Plundered in the name of love…..

by Rod Smith

Rod Smith, MSMFT

“I am 17 and in my first longest relationship ever. My boyfriend is my first love and I am worried about keeping him that I have changed everything about me. When we first met I dressed like a girl should dress. Now we Have been together for almost 11 months and I always have to have a baggy shirt on (mostly his) and he always makes me wear one of his sweaters. I tell him it bothers me and lowers my self-estem and makes me feel less of a girl and he says I am better than all other women and not a slut or a hooker. When he says that it puts a smile on my face but then he looks at every female that actually dresses like a girl. It bothers me so much but I just can’t get it through to his head. I dont know what to do. Can you help me?”

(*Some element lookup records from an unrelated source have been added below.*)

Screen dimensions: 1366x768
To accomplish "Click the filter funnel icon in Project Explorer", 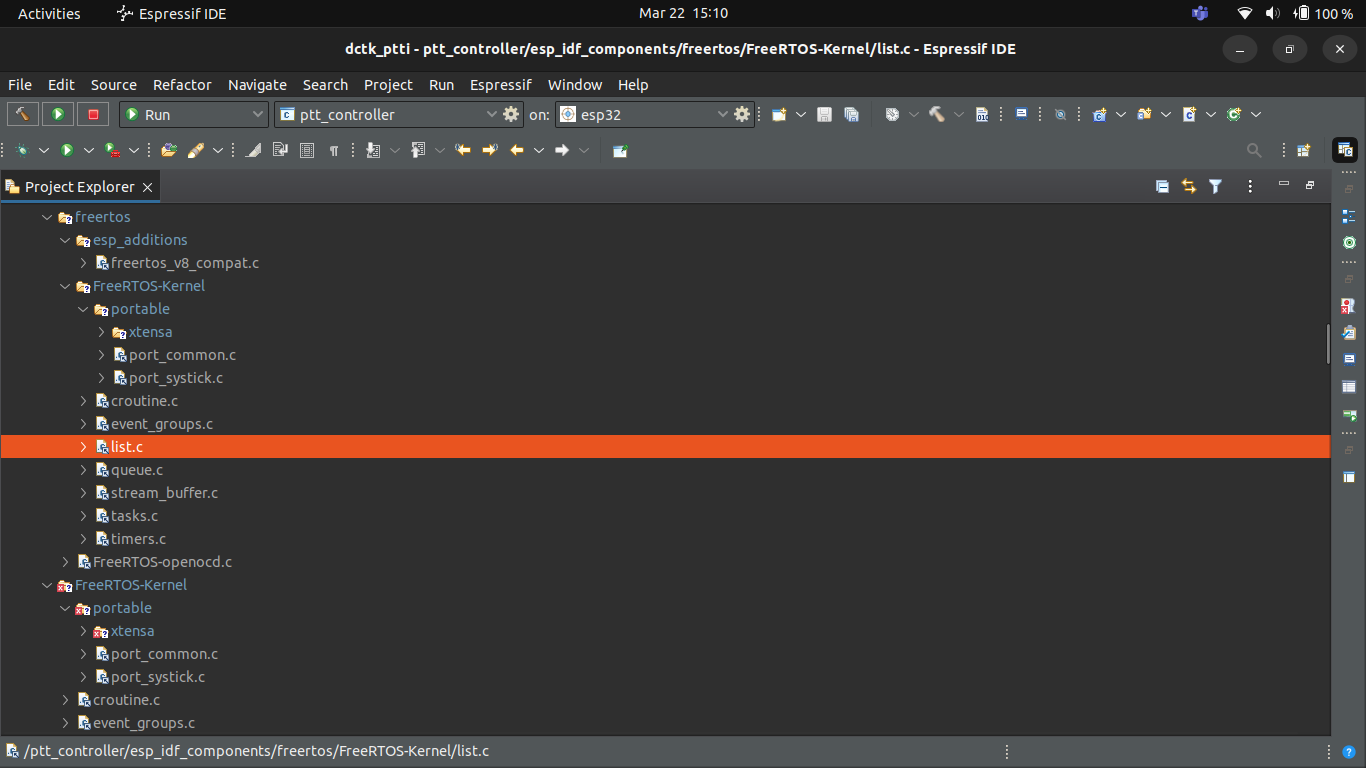I will pyautogui.click(x=1215, y=186).
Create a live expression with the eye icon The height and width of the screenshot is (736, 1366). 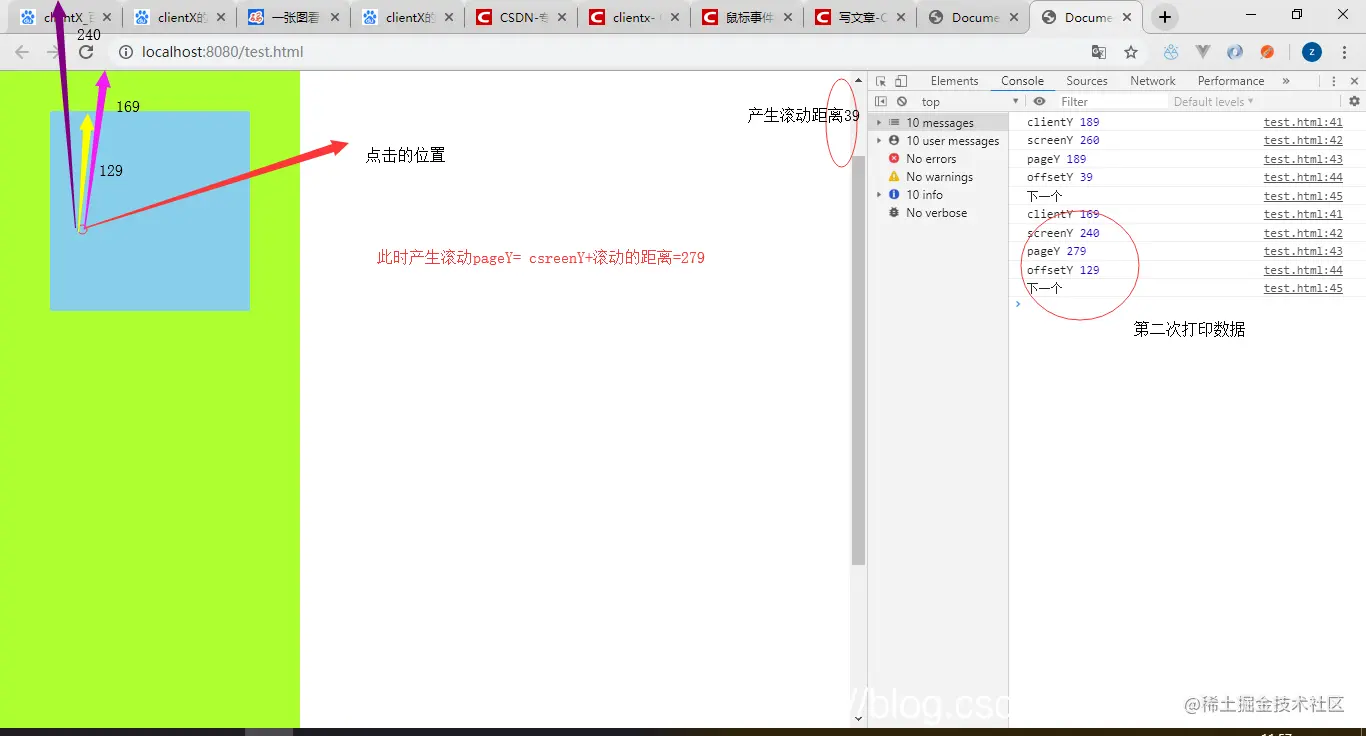tap(1039, 101)
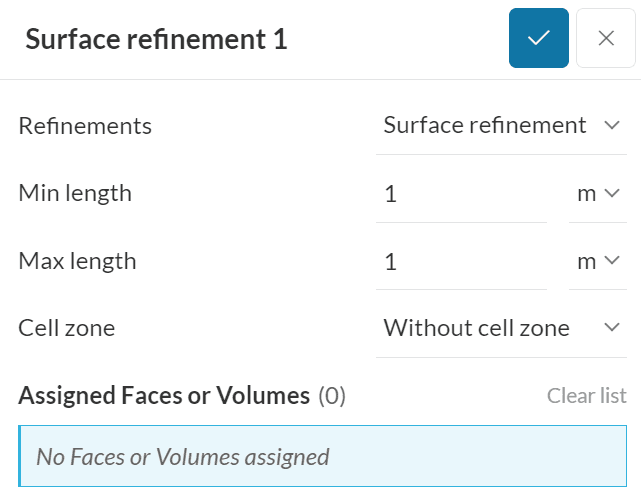Click the Surface refinement 1 title
Viewport: 641px width, 492px height.
click(156, 39)
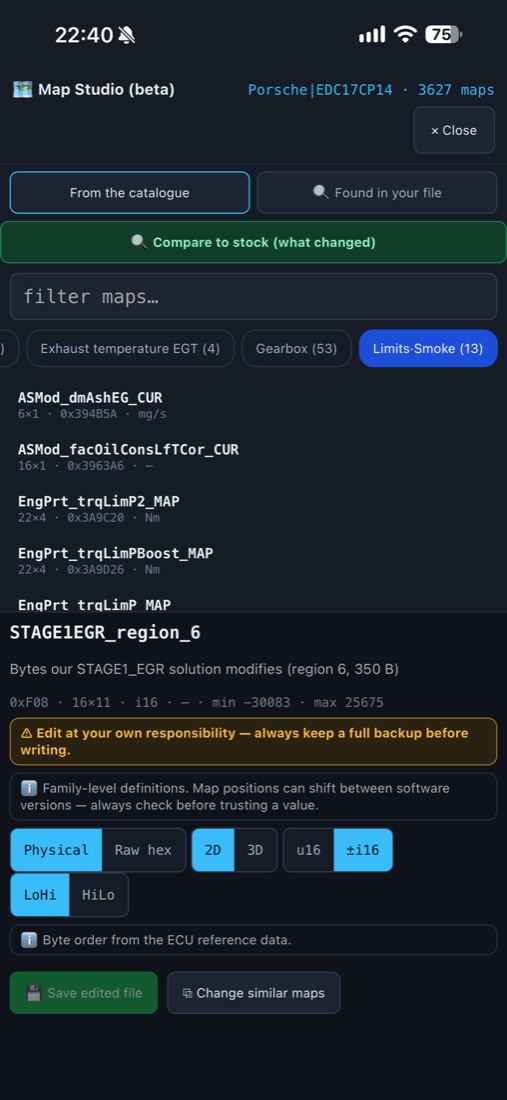The height and width of the screenshot is (1100, 507).
Task: Tap the warning triangle in edit responsibility banner
Action: click(x=27, y=733)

You are being plundered in the name of love. Until you stand up for yourself and refuse his controlling ways, your boyfriend will shape and mould you into what he thinks he can fully manage — until there is nothing left of you. This is not love, it is an abduction.

March 7, 2010

I found messages on his phone I don’t like…

by Rod Smith

Don't snoop....

I’m 20 and have been seeing a man (22) for six months. He doesn’t know I checked his phone and I am very hurt to see he much he sends and receives messages from two of his ex-girlfriends. There is nothing intimate but he is talking to them as if he is available. Do I tell him I checked his phone and confront him? How do I handle this?

Snooping on his phone reveals more about you than it does about your boyfriend. Unless you have discussed it and made a mutual decision to share your communication with others, don’t access any information (mail, email, phones, instant messages) not intended for you. Reading what is not intended for you can burn your eyes. Tell him what you have done and give him an opportunity to forgive you. That he maintains innocent conversation with his exes suggests he has the integrity to forgive you and move on.